Defendant alleges that the amount in controversy has been satisfied based on the allegations raised by plaintiff Bernard Charles and Jacob Hill. (R. Doc. 16 at 4-5). Plaintiff alleges that no air bags were deployed in the underlying accident, the force of the truck pushed an impact attenuator back eleven feet, and all of the occupants of the vehicle "were severely hurt and traumatized." (R. Doc. 1-2 at 3). Bernard Charles, who was in the rear passenger seat behind the driver, was found after the accident "in a prone position of the rear floor board with his face against the rear passenger door frame unconscious." (R. Doc. 1-2 at 3). Jacob Hill, the front seat passenger, "was ejected through the windshield... and traveled approximately fifteen feet from the point of impact to his final location... lying in a prone position on the inside westbound lane against the guardrail." (R. Doc. 1-2 at 3). These plaintiffs allegedly "sustained serious injuries to their persons, which caused them to seek medical attention and treatment" and are seeking recovery for "pain and suffering, mental anguish and suffering, lost wages, and any and all other damages that may be proven at the trial of this matter." (R. Doc. 1-2 at 3, 5). Bernard Charles is allegedly "unable to work and suffered a loss of earnings." (R. Doc. 1-2 at 5).

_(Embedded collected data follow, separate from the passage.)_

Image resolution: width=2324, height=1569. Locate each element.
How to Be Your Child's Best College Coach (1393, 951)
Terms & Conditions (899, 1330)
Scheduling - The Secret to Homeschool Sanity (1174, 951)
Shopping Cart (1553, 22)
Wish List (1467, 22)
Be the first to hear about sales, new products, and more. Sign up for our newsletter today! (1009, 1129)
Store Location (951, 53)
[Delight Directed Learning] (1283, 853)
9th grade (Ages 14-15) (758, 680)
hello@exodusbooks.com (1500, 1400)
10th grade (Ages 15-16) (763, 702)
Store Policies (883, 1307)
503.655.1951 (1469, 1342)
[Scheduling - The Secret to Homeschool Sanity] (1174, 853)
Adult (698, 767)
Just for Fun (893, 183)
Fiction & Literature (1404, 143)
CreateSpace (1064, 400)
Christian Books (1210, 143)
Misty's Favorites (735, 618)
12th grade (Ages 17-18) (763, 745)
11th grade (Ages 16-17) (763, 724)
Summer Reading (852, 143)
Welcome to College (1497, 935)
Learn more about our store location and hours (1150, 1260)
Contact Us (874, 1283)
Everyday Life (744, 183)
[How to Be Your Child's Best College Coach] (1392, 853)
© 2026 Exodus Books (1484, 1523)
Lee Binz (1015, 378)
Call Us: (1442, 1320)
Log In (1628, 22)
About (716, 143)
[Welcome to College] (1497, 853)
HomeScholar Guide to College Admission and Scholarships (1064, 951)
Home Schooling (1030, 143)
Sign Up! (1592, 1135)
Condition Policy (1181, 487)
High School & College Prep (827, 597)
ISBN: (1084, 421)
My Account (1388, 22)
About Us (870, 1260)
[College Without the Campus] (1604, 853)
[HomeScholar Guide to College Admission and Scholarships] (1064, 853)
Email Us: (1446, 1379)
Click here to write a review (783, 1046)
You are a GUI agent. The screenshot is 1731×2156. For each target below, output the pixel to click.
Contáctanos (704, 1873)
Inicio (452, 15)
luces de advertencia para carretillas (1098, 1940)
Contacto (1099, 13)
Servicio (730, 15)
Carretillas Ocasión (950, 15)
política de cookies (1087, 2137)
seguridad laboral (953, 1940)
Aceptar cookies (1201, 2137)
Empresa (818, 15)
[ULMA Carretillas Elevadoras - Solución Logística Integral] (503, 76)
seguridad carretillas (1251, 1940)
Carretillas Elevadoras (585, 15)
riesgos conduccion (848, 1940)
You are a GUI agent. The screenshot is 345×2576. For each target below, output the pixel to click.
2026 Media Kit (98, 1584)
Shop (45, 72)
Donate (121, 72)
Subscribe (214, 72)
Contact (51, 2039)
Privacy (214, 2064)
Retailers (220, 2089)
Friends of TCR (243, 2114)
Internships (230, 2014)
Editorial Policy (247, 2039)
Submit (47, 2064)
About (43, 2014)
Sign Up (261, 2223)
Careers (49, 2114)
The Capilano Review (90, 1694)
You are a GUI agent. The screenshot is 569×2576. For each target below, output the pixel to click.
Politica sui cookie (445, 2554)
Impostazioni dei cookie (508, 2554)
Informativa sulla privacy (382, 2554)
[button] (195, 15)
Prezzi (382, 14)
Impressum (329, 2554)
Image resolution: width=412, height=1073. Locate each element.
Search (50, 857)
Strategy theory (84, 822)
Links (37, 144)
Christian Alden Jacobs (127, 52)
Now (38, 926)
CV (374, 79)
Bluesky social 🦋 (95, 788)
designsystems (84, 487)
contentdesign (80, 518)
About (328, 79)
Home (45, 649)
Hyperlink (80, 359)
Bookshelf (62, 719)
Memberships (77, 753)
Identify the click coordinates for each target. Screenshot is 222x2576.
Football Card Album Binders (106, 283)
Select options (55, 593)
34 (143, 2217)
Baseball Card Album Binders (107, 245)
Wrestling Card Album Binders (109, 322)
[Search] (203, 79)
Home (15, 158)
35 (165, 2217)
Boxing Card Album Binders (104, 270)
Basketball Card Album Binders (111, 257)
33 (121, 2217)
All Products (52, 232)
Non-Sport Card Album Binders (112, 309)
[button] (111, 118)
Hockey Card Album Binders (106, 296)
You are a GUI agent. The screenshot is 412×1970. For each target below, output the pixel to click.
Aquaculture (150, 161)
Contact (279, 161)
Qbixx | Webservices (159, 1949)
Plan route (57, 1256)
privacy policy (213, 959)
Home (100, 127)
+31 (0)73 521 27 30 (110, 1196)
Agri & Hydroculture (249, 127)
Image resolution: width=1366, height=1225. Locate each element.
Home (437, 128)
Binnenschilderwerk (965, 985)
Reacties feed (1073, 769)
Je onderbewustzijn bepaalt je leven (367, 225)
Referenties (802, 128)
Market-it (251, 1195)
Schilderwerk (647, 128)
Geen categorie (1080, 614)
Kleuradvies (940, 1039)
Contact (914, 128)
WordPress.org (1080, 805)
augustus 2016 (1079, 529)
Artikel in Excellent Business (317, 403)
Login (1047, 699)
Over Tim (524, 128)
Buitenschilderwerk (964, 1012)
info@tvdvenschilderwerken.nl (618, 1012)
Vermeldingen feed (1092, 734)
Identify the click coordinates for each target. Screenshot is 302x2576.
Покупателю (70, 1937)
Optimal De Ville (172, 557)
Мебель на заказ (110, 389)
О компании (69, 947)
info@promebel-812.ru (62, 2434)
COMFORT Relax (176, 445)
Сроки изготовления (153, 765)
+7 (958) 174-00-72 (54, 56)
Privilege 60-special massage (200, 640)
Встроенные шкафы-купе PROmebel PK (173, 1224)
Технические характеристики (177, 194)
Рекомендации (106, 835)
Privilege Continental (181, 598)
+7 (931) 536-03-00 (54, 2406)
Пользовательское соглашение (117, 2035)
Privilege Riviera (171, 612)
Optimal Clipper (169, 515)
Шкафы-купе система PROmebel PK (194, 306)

In its removal papers, Defendant alleges that Bernard Charles "suffered a punctured lung, head injuries, soft tissue injuries, and multiple fractures, including a fractured jaw, which required surgery and possible future surgeries [and] has yet to return to work...." (R. Doc. 16 at 4). Defendant further alleges that Jacob Hill "suffered facial lacerations, scarring, and soft tissue injuries to the neck and back." (R. Doc. 16 at 4). Plaintiff has not submitted any filing to controvert these alleged facts.

In light of the allegations in the Petition, the uncontroverted facts in controversy set forth in the Notice of Removal, and the Plaintiff's failure to file any briefing in opposition, the court concludes that the amount in controversy requirement is satisfied with regard to the claims independently raised by either Bernard Charles or Jacob Hill. The court has supplemental jurisdiction over the claims of the remaining named plaintiffs because their claims arise out of the same set of operative facts. See 28 U.S.C. §1367(a); Exxon Mobil Corp. v. Allapattah Services Inc., 545 U.S. 546 (2005).

III. Conclusion

For the reasons given above, the removing defendant has shown that Defendants Estes Refractory and Insulation of Louisiana, LLC; Travis Estes; and Michael Hill are improperly joined; that complete diversity exists between all properly joined parties; and the amount in controversy requirement was satisfied at the time of removal.

IT IS RECOMMENDED that the court should retain subject matter jurisdiction over this action.